With online shopping cart abandonment averaging 69.23%, if you want to avoid losing money and customers, you need to reduce your cart abandonment rate. After all, getting people to visit your product pages and engage with your store isn’t easy.
While your audience segments have unique characteristics, they seem to exhibit common patterns in terms barriers they face in making a purchase.
According to Statista, common reasons for shopping cart abandonment include the following.
While some of the above reasons are something that you can’t address as a store owner, there are surely some that you can act on without much investment.
There are proven ways to reduce your cart abandonment rates without completely revamping your e-commerce store. Here are 13 ways to do that.
Table of Contents
- 1. Implement exit intent pop-ups
- 2. Keep the cart visible
- 3. Offer guest checkout
- 4. Make the checkout process user-friendly and fast
- 5. Make it easy to get assistance
- 6. Save the cart
- 7. Build trust with security badges
- 8. Offer payment options
- 9. Offer free shipping
- 10. Offer money back guarantees
- 11. Improve your checkout CTA’s
- 12. Make navigating between the cart and shopping pages user-friendly
- 13. Target visitors who abandon their carts with remarketing
1. Implement exit intent pop-ups
Using exit intent pop-ups is a good way to grab customers before they exit the page, and will reduce the chances of them abandoning their shopping cart.
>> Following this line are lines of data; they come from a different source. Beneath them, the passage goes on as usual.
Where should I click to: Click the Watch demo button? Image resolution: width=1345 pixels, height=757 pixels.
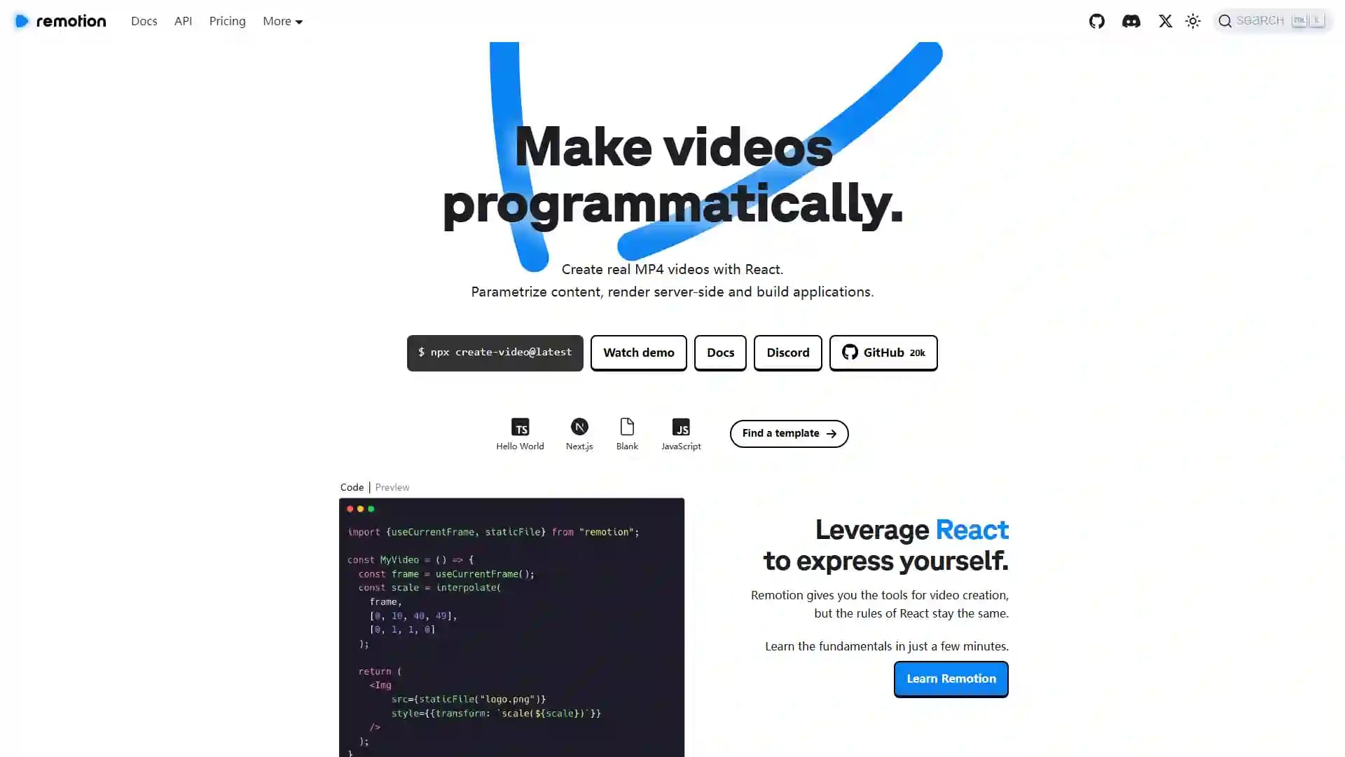pyautogui.click(x=638, y=352)
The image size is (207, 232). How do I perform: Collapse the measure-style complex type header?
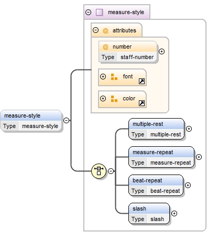coord(89,13)
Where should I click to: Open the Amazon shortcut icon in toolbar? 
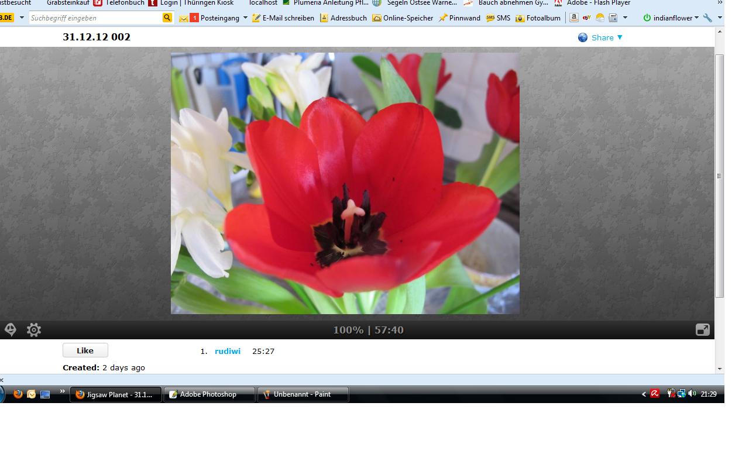[x=574, y=18]
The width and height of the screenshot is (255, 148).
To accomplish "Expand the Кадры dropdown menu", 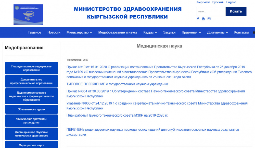I will click(151, 32).
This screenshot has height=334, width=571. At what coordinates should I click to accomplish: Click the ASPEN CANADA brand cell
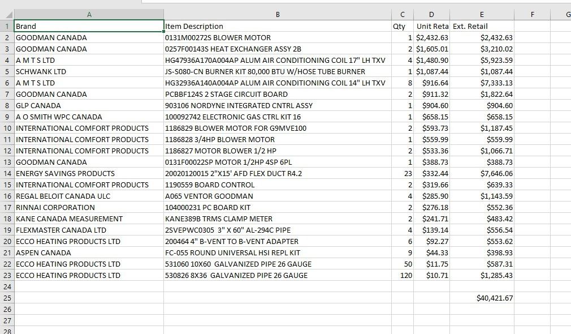89,252
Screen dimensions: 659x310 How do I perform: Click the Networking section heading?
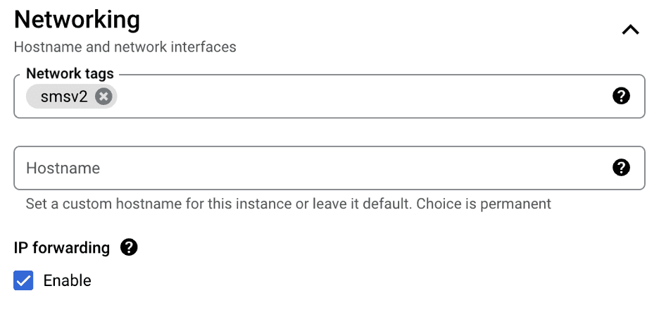(77, 20)
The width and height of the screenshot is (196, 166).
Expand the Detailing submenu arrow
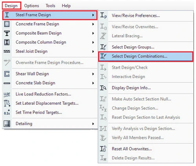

Consider this:
- 93% of consumers reported that they would be motivated to buy more products if the retailer offered free shipping in some form.
- A shopping cart abandonment pop-up can improve revenues by up to 10%, simply by offering a simple coupon code.
Dodocase uses an exit intent pop-up to get the attention of first-time visitors to its site. It offers 10% off a first purchase.
How can you use exit intent pop-ups for your store?
- Keep the UX and buyer’s journey in mind
- Keep the content concise and simple – speak directly to your audience and don’t be salesy
- Use a look that is consistent with your branding yet has enough contrast to make the call to action stand out
- Give your visitors a choice. In other words, allow them to turn down your offer.
2. Keep the cart visible
A visible shopping cart keeps customers aware at all times of their purchase process and how much they are buying, so there are no surprises upon checkout.
Booktopia helps customers with a cart that is always visible as you navigate the site.
Studies show that with better checkout design the average e-commerce site can expect an increase of 35.26% conversion rates. With almost 70% of shopping carts abandoned, keeping the cart visible can help to keep customers on track with what they are buying.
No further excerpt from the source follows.